• [Supplied text]:
###

The European majors have focused more on shale gas, with recent actions showing a renewed interest in the area. TotalEnergies has made a series of deals to take non-operating stakes in Eagle Ford dry gas assets from EOG and private operator Lewis Energy, which play into their plans to start exporting from the future Rio Grande LNG project. The company might not be done increasing exposure to US shale, with the CEO musing during a recent earnings call that he would like to obtain more US gas and may be looking for opportunities to acquire stakes from tight oil producers with growing associated gas volumes. Equinor also acquired substantial non-operated shale gas production, taking a stake in Expand Energy’s Northern Marcellus assets, while Repsol highlighted a resumption of activity in its Marcellus and Eagle Ford shale assets this year.


As US shale matures, the IECs seem to think Argentina’s Vaca Muerta shale should take a more prominent role. The geology has been derisked for some time, but Shell and Chevron believe it could be time to accelerate activity there, with inflation coming under control and the new Milei administration removing capital controls and pursuing other policies to make the country more inviting for foreign investors. Chevron plans to speed up production growth at its Loma Campana and El Trapial assets and is actively looking at a midstream opportunity for a stake in a pipeline that would take crude from the Neuquen basin to a deepwater export terminal. With a robust mix of IEC and independent producers and an improving operating environment we expect Argentina unconventional production to nearly double from current levels by the time it peaks in the early 2030s.

###

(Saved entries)
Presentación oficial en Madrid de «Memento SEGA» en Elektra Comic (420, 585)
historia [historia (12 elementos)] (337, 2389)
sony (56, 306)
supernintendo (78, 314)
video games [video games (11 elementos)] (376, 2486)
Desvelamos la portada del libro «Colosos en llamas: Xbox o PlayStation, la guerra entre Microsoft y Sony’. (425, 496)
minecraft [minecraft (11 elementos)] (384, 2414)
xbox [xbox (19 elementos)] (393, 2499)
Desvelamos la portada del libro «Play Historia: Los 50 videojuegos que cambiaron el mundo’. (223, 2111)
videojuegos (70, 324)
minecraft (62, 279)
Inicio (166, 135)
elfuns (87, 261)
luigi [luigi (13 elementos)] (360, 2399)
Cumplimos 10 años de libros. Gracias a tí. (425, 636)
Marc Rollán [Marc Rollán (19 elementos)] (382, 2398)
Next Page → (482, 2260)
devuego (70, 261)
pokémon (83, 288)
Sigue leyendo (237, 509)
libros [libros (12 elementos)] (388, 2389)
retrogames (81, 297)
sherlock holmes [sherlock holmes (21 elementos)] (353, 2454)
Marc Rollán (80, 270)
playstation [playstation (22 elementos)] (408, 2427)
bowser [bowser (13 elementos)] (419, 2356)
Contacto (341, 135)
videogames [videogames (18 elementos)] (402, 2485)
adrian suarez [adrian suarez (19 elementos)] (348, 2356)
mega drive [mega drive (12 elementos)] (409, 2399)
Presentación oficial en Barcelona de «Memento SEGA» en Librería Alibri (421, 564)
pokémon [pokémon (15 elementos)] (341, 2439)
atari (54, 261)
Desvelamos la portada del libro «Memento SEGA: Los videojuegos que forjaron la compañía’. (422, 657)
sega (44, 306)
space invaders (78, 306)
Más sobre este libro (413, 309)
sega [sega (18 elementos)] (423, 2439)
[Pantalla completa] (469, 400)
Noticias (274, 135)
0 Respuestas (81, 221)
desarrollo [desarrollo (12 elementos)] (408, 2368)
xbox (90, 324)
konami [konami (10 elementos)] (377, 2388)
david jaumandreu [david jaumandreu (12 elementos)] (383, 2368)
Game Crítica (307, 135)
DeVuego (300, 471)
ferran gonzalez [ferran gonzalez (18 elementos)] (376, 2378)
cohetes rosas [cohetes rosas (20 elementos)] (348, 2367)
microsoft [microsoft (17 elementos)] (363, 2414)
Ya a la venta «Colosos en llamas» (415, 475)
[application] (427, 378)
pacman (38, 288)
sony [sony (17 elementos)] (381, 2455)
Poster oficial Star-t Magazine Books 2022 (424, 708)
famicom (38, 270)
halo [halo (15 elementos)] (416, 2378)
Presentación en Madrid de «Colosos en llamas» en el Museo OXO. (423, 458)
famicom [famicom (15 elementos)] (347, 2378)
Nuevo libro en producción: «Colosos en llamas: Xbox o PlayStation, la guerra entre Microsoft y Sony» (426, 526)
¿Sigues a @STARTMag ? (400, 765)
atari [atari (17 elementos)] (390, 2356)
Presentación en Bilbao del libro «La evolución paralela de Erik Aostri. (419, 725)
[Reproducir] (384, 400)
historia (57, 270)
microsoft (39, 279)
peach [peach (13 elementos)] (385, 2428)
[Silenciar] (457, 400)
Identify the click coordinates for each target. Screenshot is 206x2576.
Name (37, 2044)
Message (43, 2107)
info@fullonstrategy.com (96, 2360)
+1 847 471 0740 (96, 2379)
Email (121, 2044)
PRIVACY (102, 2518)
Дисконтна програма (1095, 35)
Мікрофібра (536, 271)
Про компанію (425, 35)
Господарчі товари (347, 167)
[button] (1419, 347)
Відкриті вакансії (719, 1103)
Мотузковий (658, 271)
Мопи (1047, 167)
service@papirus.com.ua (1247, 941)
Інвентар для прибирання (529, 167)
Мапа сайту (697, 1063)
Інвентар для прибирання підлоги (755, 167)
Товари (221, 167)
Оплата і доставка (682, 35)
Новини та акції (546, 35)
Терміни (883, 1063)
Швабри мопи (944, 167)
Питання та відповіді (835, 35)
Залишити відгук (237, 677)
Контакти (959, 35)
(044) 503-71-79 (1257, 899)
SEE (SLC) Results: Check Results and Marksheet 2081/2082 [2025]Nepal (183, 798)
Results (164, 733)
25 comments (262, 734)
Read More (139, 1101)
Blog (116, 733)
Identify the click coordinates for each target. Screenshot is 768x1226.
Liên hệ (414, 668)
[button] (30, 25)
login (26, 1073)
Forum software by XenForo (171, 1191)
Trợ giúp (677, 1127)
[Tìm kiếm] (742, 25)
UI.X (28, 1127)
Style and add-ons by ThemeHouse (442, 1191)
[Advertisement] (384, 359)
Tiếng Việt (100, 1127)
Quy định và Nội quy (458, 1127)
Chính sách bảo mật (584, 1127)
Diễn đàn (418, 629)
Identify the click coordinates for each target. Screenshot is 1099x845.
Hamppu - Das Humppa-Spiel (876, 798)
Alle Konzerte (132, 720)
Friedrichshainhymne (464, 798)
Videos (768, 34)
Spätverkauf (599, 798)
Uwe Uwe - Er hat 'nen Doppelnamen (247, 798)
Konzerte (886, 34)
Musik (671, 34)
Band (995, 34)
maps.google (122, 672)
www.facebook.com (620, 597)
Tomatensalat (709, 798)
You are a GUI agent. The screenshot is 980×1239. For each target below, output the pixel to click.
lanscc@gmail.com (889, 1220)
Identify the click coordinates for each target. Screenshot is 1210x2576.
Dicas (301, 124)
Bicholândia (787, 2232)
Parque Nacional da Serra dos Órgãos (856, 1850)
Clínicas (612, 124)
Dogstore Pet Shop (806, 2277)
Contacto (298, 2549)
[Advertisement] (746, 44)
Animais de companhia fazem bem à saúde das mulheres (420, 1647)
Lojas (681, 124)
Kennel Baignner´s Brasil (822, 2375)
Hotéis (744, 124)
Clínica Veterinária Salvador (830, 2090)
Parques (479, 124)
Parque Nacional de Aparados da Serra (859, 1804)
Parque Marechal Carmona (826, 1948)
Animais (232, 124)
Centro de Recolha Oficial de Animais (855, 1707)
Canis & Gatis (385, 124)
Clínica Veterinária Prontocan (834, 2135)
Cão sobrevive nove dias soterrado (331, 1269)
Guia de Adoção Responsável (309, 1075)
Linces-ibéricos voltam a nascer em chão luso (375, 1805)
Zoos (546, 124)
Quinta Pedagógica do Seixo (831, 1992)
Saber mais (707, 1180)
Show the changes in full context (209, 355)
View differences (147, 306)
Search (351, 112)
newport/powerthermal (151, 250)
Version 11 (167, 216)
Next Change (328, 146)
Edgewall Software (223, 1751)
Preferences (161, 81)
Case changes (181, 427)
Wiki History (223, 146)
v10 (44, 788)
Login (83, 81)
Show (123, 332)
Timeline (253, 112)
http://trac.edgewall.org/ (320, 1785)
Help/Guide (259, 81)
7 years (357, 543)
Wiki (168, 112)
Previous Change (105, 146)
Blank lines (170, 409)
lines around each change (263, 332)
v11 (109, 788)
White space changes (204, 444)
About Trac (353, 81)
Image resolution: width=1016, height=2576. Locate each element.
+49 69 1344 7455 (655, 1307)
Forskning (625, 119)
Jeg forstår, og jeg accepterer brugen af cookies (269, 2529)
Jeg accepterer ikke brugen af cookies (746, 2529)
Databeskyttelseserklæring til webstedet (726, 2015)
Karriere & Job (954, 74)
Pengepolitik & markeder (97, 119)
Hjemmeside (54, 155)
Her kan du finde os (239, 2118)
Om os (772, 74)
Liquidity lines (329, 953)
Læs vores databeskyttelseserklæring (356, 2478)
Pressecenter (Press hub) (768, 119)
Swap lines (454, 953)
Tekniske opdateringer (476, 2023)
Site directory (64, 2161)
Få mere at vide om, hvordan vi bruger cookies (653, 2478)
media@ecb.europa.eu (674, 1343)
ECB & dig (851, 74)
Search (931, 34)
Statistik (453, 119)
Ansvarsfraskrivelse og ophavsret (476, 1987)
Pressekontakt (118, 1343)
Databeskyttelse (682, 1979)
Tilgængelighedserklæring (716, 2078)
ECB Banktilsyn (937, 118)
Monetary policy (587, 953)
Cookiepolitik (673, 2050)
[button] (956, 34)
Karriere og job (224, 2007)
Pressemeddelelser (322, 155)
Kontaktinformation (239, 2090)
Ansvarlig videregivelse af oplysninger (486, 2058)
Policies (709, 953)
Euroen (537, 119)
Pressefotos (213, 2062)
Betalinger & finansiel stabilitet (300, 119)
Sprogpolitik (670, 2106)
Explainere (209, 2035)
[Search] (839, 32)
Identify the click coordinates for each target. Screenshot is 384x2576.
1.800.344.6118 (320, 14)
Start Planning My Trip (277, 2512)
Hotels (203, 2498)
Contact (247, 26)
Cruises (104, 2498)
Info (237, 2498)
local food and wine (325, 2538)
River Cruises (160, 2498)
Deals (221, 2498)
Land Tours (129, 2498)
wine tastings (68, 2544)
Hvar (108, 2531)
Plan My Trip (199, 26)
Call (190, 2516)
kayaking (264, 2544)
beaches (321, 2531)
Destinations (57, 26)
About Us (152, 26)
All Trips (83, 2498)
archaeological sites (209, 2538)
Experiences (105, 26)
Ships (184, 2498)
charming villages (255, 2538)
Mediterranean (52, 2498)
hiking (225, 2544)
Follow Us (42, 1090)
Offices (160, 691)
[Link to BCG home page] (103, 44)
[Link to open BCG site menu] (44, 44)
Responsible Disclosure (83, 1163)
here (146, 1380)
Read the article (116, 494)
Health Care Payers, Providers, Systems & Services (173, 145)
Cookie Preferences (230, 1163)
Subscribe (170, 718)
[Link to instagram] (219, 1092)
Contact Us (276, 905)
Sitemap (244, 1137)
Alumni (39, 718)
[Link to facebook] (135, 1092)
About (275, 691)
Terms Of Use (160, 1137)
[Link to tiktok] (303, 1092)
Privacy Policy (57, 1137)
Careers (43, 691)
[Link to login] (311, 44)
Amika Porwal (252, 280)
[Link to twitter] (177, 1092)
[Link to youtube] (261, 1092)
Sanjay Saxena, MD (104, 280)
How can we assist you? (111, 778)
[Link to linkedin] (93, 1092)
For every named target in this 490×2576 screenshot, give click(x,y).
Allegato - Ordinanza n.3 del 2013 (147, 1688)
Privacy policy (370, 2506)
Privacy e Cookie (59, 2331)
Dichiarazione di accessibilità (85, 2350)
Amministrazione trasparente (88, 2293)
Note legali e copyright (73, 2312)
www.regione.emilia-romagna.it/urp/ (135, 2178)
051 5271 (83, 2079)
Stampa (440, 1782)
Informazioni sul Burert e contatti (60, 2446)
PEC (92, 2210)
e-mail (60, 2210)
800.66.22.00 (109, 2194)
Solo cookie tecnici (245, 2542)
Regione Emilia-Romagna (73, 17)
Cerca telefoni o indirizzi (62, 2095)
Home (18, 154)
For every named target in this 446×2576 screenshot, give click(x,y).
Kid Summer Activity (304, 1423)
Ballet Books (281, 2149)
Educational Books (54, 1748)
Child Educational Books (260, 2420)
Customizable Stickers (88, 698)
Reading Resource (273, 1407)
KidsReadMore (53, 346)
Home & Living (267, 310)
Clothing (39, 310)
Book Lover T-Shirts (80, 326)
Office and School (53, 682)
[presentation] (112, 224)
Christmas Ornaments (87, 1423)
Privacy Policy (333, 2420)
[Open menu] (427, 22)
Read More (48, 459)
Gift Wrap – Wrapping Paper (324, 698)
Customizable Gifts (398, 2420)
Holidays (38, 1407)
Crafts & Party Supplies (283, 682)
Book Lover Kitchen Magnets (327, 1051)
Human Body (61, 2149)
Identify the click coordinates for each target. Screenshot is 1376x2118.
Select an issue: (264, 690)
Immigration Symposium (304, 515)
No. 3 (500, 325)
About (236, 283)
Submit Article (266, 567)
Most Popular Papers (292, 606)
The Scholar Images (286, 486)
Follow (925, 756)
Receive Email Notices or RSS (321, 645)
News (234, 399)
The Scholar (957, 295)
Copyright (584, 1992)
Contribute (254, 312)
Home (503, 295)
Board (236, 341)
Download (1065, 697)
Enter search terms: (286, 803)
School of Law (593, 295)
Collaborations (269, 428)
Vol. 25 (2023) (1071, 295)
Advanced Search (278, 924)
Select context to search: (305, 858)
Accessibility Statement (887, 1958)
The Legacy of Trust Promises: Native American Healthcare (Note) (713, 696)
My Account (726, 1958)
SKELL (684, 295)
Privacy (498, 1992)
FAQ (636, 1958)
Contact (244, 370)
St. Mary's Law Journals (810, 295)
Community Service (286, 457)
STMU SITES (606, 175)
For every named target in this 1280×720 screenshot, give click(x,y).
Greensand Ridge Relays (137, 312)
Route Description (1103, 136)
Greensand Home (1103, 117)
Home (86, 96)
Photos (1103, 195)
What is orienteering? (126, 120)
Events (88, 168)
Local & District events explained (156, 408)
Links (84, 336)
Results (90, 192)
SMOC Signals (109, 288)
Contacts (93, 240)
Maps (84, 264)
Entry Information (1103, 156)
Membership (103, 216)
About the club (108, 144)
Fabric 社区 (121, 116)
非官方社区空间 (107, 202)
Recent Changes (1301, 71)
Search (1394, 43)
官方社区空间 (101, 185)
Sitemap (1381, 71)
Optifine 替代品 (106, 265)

###

• [Brief A]: Output the part of the shale report that opens with the words containing "As US shale" and closes with "the early 2030s.", copying it word for word.
• [Brief B]: Go on with the report on shale gas and Vaca Muerta from where it stops.
The saved entries are a separate set of data and have no connection to the shale report.

• [Reply A]:
As US shale matures, the IECs seem to think Argentina’s Vaca Muerta shale should take a more prominent role. The geology has been derisked for some time, but Shell and Chevron believe it could be time to accelerate activity there, with inflation coming under control and the new Milei administration removing capital controls and pursuing other policies to make the country more inviting for foreign investors. Chevron plans to speed up production growth at its Loma Campana and El Trapial assets and is actively looking at a midstream opportunity for a stake in a pipeline that would take crude from the Neuquen basin to a deepwater export terminal. With a robust mix of IEC and independent producers and an improving operating environment we expect Argentina unconventional production to nearly double from current levels by the time it peaks in the early 2030s.

• [Reply B]:
Dropping in on the AI power demand wave 


Another increasingly common theme across the group was the desire to ride the wave of AI-led growth in power generation. Chevron, ExxonMobil and ConocoPhillips all highlighted the increasing volumes of Permian-associated gas that could potentially be used to generate power off-grid and behind-the-meter to support the demand from AI hyperscalers. They all stressed there was no intent to become merchant power players selling into the grid for utility returns, instead focusing on signing power purchase agreements (PPAs) to backstop demand for premium customers.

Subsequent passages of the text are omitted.